** PROBLEM TO SOLVE **
Because only the text is wanted, repeat the records below exactly and omit the pictures.

** TASK DATA **
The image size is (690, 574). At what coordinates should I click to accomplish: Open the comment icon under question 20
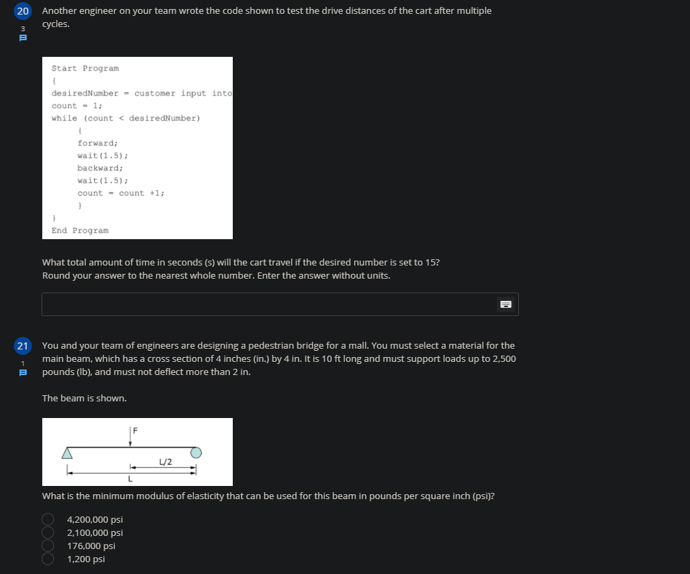click(x=23, y=38)
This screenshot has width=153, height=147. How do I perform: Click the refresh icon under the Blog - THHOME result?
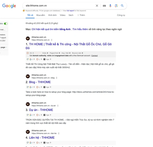click(27, 87)
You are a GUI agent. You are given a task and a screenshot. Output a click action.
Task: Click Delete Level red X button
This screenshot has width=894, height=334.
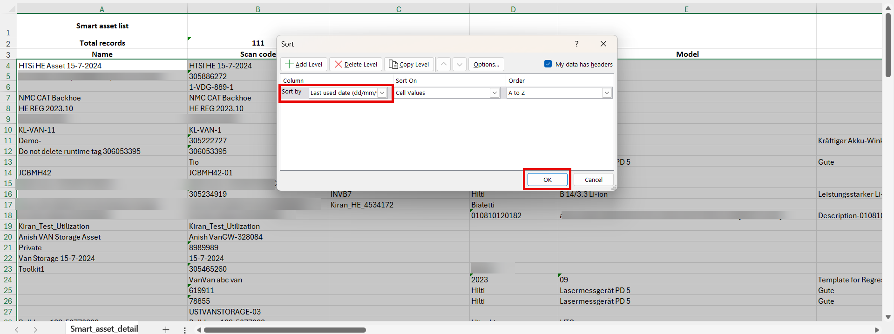(x=356, y=64)
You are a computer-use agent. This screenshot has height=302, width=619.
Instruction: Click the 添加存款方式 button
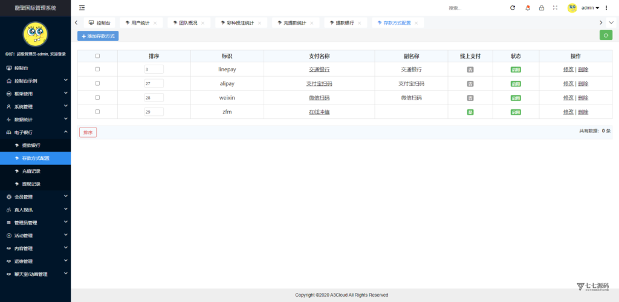tap(98, 36)
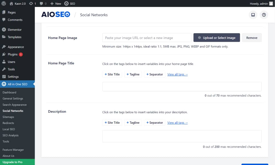Screen dimensions: 275x165
Task: Open View all tags under Home Page Title
Action: 177,74
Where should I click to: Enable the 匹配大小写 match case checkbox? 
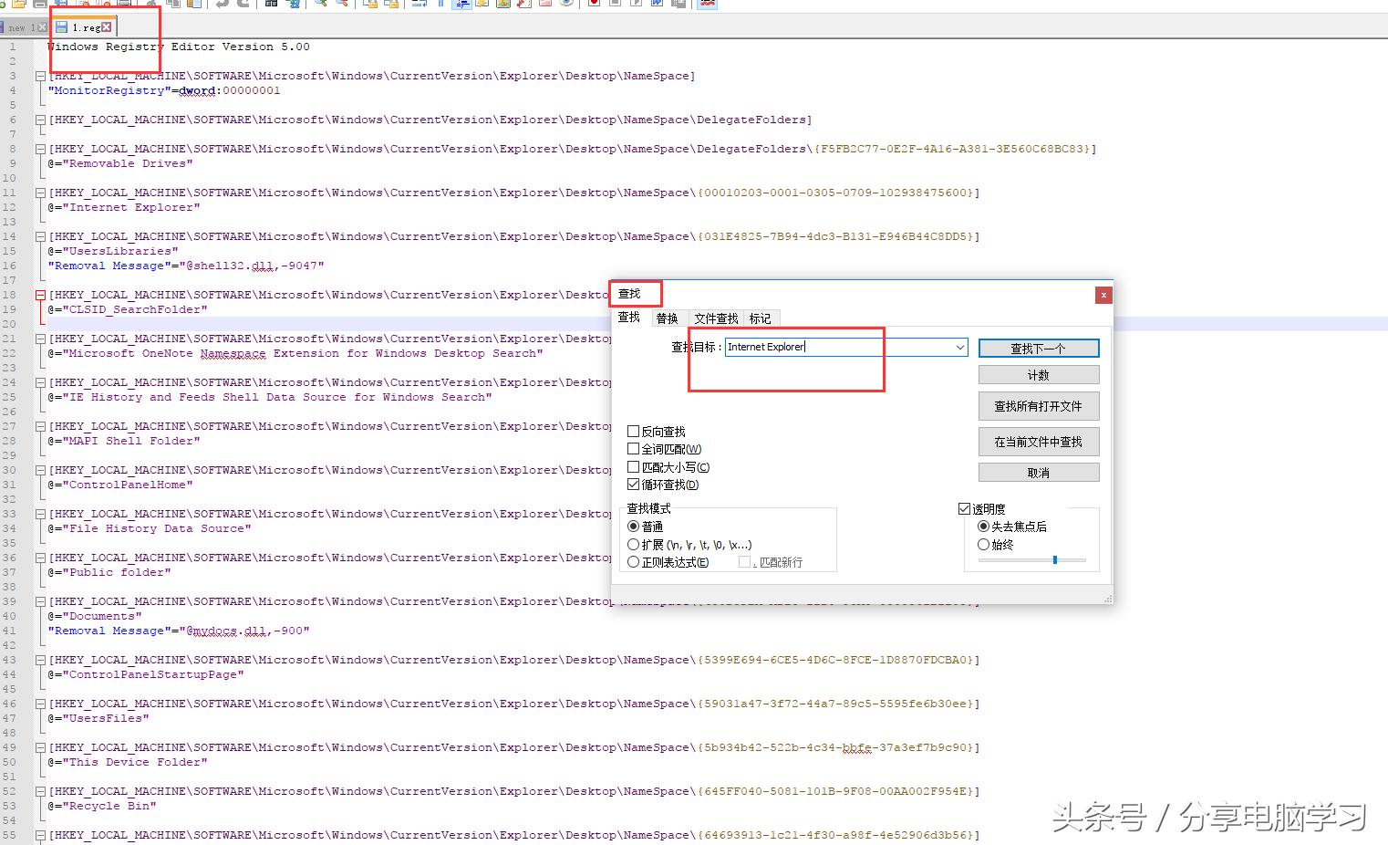634,466
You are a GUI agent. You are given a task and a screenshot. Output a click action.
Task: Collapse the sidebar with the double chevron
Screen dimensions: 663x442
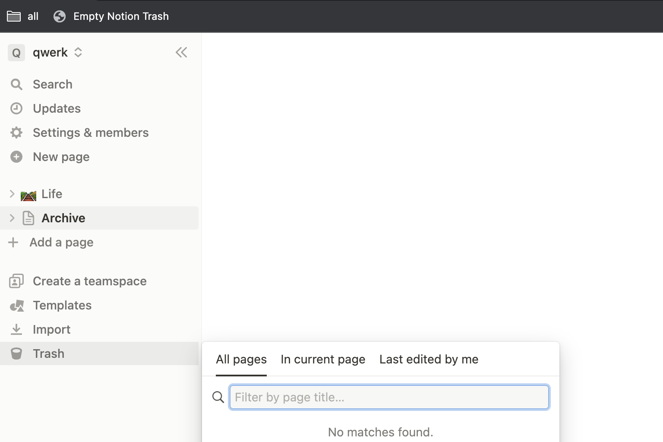181,52
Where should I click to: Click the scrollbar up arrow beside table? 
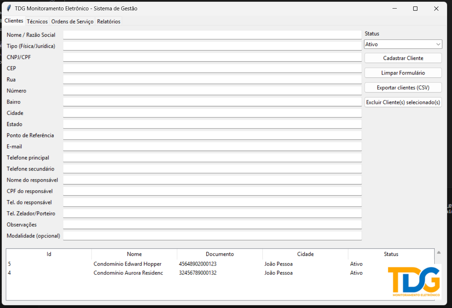[x=439, y=252]
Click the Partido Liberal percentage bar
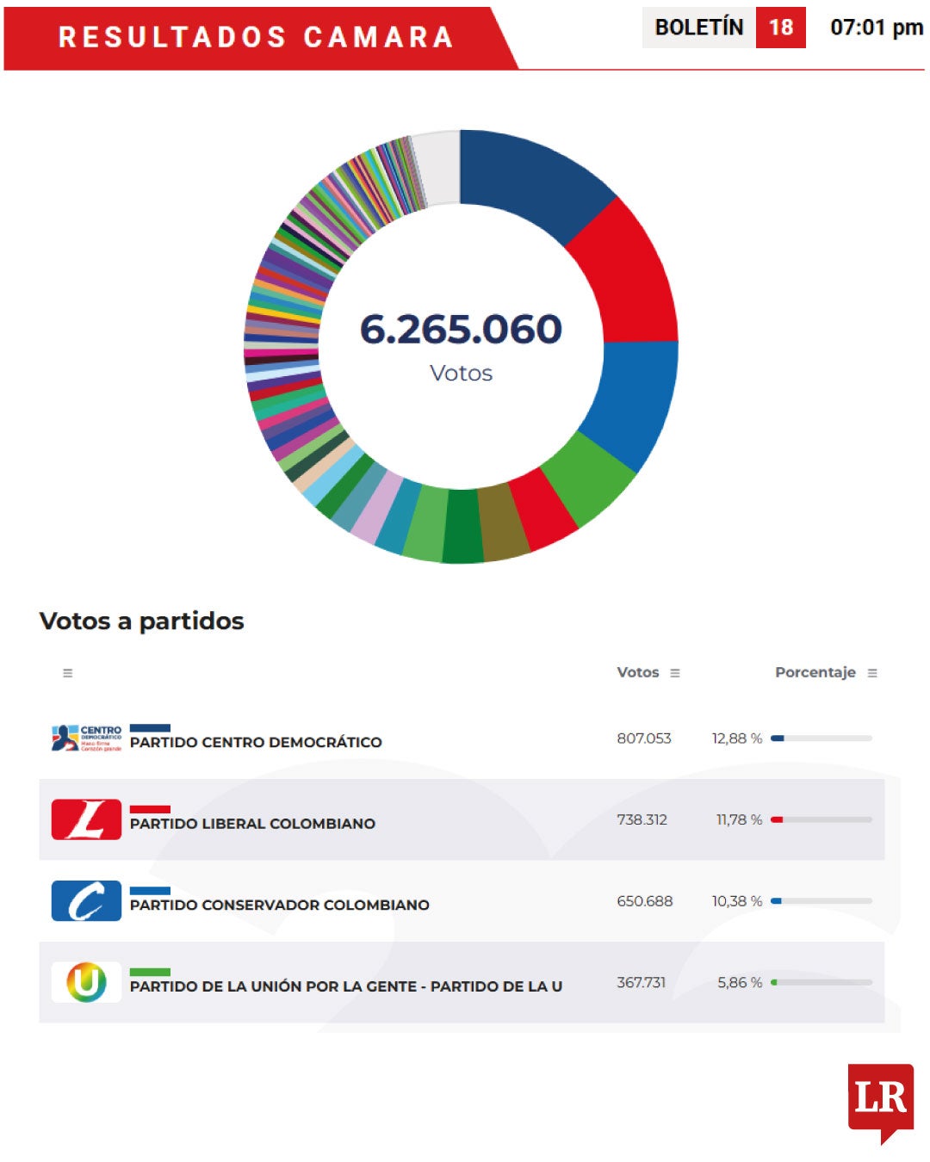The image size is (930, 1162). (822, 819)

** EXERCISE ANSWER **
The image size is (690, 574). At what coordinates should I click to accomplish: Open the comment icon under question 20
click(x=23, y=38)
This screenshot has width=153, height=147. How do I perform: Click the refresh icon under the Blog - THHOME result?
click(27, 87)
You are a GUI agent. You are given a task and a screenshot. Output a click action.
Task: Click Delete Level red X button
This screenshot has width=894, height=334.
(x=356, y=64)
You are a computer-use agent. This screenshot has height=302, width=619.
Instruction: Click the 添加存款方式 button
tap(98, 36)
Screen dimensions: 275x165
Task: Open View all tags under Home Page Title
Action: 177,74
Where should I click to: Enable the 匹配大小写 match case checkbox? 
634,466
You are a GUI agent. You are given a task and a screenshot. Output a click action.
Task: Collapse the sidebar with the double chevron
Screen dimensions: 663x442
181,52
Where should I click to: Click the scrollbar up arrow beside table? 
[x=439, y=252]
Click the Partido Liberal percentage bar
The image size is (930, 1162). (822, 819)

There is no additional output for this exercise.